My questioning went something like this:
“Why were you driving around at 3am with your lights out?”
“We went to see Pete.”
“Pete who?”
In the stress of the events, I had forgotten Pete’s last name.
“Where does Pete live?”
“I don’t know, he just moved.”
“What’s his phone number?”
“I don’t have it memorized.”
“Whose car is this?”
“Pete’s.”
“Why doesn’t it have a license plate?”
“Pete just bought it.”
“Why are all these tools in the car?”
“Pete was fixing it up.”
“And the walkie-talkies?”
“Uh… I don’t know.”
“So let me get this straight. You drove down at 3am in a car with no license plates, filled with tools, with your lights out, to visit good old Pete whose last name, address, and phone number you don’t know. Have I got that right?”
“Uh-huh.”
“And what did you and Pete talk about?”
And I experienced a moment of total terror. I realized that I was pausing, and that this made me looking incredibly guilty and untruthful, but I also had no idea what to say. I couldn’t lie, because they were questioning Matt separately and if we gave different stories, we’d really be in trouble. But I also knew that I just absolutely could not give an answer which started, “Well officer, there were these evil ninjas…”

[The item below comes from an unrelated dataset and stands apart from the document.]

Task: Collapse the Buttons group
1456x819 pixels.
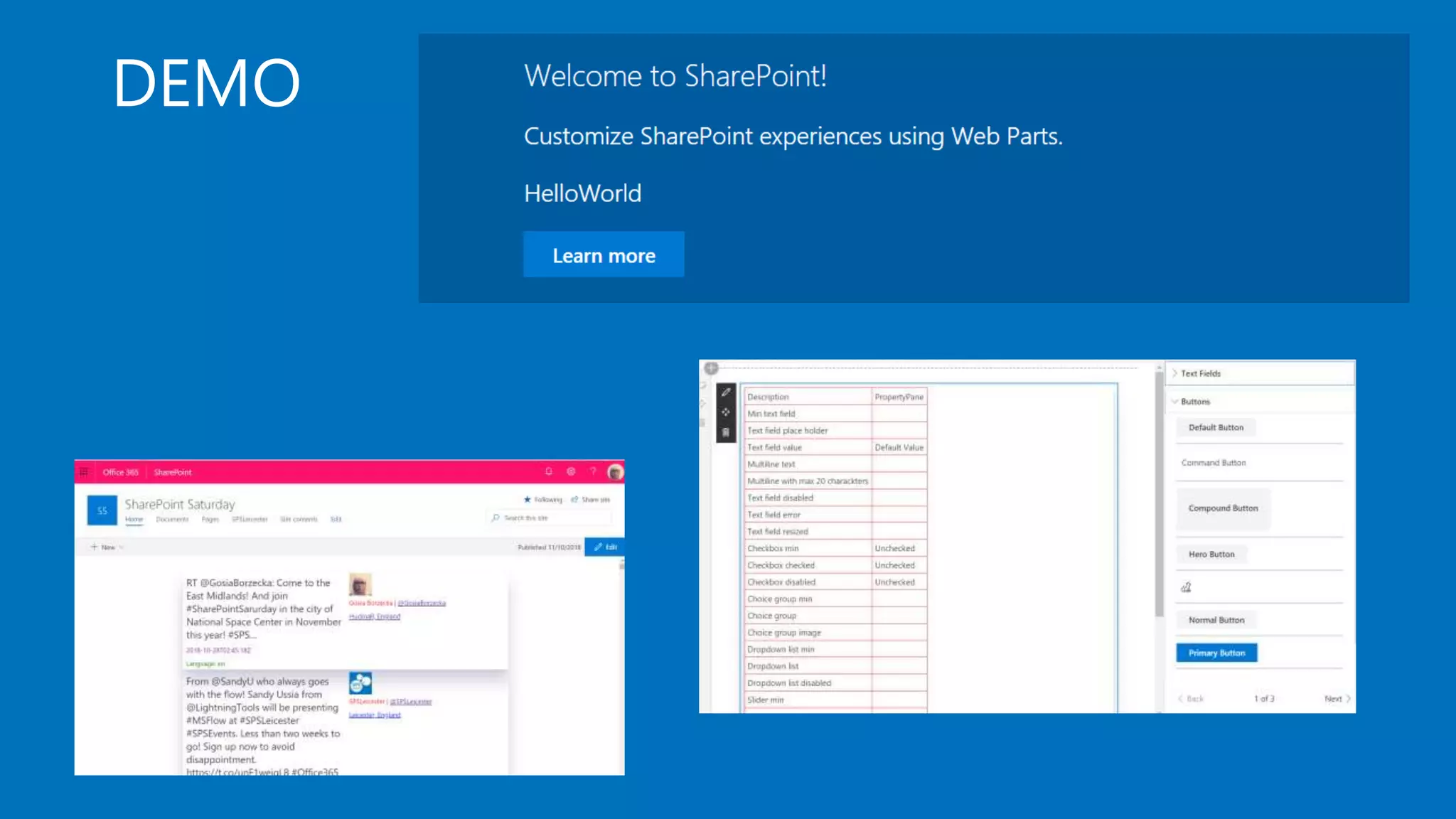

All I could do was sigh, close my eyes, and say: “I don’t remember.”
Things could have gone very badly wrong from that point onward, but fortunately the stories Matt and I gave were both equally implausible but identical, which convinced the cops to go down to the convenience store and talk with Pete to corroborate our stories. I was briefly terrified that Christian Pete might be afraid of the police and tell him we hadn’t been there, but Christian Pete had the good sense to confirm our stories to the police. In the end, the cops realized we weren’t the crooks, but that in their utter conviction that we were, they had let the real crooks escape. They were so angry that they wrote Matt as many citations as they could think up. And they thought up a surprisingly large number of them. The final tally for the tickets came to something like $700.
Matt of course blamed me, and he moved out a month later. We never saw each other again after he left, and neither one of us ever discussed with each other the events of that night.
And that is why it really is not a good idea to taunt the Universe with declarations that you would press the drama button. You have been warned.